Durante dos horas y media no hubo, entonces, comentarios acerca de la cola del pollo, de los amigos que parten o ya se han ido para siempre, de la falta de medicamentos, de los ridículos argumentos del programa Con Filo o de los precios cada días más altos de los productos básicos y no, mientras el valor del dólar continúa en su andar independiente, movido quien sabe exactamente por qué mecanismos diabólicos.
No hubo quejas por el empeoramiento galopante del transporte, sea estatal o privado, por los apagones a deshoras, por las salidas de servicio de nuestras inestables y desgastadas termoeléctricas, por el precio inalcanzable de la carne de cerdo o la aventura diaria que constituye la búsqueda de una bolsa de pan. No se escucharon lamentos, un silencio mágico nos embargó a todos.
Una mujer de una belleza antigua subió al improvisado escenario con su guitarra y nos ofreció la música. Allí estaba ella con el cabello suelto y su sencillo atuendo para compartir sus versiones extraordinarias de canciones que conocemos desde niños, y hacernos saborear sus propias composiciones.
Todos callamos para escucharla cantar “Tonada de la luna llena”, “Cucurrucucú, paloma”. Su bellísima voz nos contaba el diálogo con un pájaro que ha perdido en el viento una de sus plumas.
Luego vino el relato de su relación con Cuba, la admiración de su padre por la música cubana, los amigos que conoció en su primer viaje a la Isla, las primeras canciones nuestras que grabó en 2011.
Silvia hacía suyas las composiciones de Marta Valdés, de María Teresa Vera, de la vieja trova, como quien toma prestado un vestido de novia y lo entalla a su figura.
Dicen que en el público estaba Silvio Rodríguez, de quien la muchacha nos regaló su “Rabo de Nube” mientras nos dejaba a todos con el deseo impostergable de algo “que se llevara lo feo y nos dejara el querube”.
En ese público que la escuchaba había muchos tipos de personas. Estaban, por ejemplo, algunos dirigentes de las altas esferas del Ministerio de Cultura, varios miembros de la UNEAC que firmaron esa deshonrosa carta que asevera que en Cuba no existe la represión policial, al menos uno de los presentadores de ese programa televisivo horroroso que se dedica a denigrar a sus coterráneos, periodistas oficiales e independientes, fotógrafos aficionados y profesionales, trovadores serviles al statu quo, representantes diplomáticos…
Desde la mañana, muchos de los miembros del grupo de Telegram de la librería La Tertulia, donde trabajo, estaban haciendo la cola para conseguir sus entradas. Se corría la voz de que solo venderían un ticket por persona, de que en lugar de abrir la taquilla a las 7 pm lo haría una hora antes, de que las sillas en el patio eran insuficientes, y que nunca cabríamos todos los que deseábamos escuchar a la cantante.

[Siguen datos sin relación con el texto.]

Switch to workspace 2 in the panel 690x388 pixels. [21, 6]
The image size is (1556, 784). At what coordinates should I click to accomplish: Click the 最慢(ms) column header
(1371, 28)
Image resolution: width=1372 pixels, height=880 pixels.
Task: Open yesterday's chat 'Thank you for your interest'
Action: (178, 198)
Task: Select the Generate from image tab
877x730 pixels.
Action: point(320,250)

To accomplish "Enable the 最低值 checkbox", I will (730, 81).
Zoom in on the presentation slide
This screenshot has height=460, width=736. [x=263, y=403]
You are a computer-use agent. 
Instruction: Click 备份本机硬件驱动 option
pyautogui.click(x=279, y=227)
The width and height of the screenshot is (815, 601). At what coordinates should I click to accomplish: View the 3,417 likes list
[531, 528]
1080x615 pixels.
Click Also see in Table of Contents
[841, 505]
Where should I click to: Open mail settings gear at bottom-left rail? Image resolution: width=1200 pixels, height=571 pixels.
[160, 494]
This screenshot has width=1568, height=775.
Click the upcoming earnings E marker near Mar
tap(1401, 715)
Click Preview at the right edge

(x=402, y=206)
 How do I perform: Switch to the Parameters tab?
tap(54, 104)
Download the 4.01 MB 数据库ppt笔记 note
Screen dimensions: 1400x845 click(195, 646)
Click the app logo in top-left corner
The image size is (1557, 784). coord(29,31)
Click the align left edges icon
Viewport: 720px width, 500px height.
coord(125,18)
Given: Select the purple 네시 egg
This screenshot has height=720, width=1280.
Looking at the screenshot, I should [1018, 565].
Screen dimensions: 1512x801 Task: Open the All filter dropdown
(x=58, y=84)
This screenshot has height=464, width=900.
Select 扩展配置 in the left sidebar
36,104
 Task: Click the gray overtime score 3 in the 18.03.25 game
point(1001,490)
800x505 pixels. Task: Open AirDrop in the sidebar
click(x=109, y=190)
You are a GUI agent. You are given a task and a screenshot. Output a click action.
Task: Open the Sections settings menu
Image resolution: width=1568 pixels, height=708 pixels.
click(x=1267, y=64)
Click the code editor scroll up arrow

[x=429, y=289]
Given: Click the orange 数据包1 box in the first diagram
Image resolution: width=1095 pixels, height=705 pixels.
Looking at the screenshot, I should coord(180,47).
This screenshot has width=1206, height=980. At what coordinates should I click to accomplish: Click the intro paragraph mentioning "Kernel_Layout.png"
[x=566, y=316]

Así vimos las fotos de las escaleras de la entrada del edificio de Arte Cubano del Museo Nacional de Bellas Artes repletas de jóvenes llenos de fe, gente que insiste en la búsqueda de algo extra que los conmueva, algo que tal vez, aunque sea solo por un rato, les devuelva la esperanza.
Perseguir la cultura en un país como el nuestro, al menos en estos días, es un gran acto de fe. Se trata de olvidar lo horrible de ese andar diario que nos toca, que hemos construido o hemos dejado que otros construyan por nosotros, se trata de postergar, al menos por dos horas, la angustia irremediable que nos embarga a los cubanos.
En dictadura no se vota, en dictadura no se va a los eventos oficiales. Pronto nos dirán también que en dictadura no se bebe agua, que debiéramos renunciar a alimentarnos, si total, ni comida tenemos, o que sería razonable dejar de tener sexo porque en dictadura quedan prohibidos los orgasmos.
Está, por suerte, en nuestra naturaleza, la persistencia. Es tal vez ese instinto que hace que nos llamen carneros en las redes, el que nos lleva a recorrer incontables kilómetros por tierras latinoamericanas para llegar a Esta, o el que nos hace aceptar esos trabajos europeos que ningún nativo quiere hacer.
Como en la película de Angelopoulos, la música gloriosa que escuchamos ha de ser probablemente solo una escena obligatoria en esta tragedia que vivimos. Tal vez, como en el filme, vendrán luego los disparos en la niebla y perderemos a muchos sin saber siquiera quiénes eran.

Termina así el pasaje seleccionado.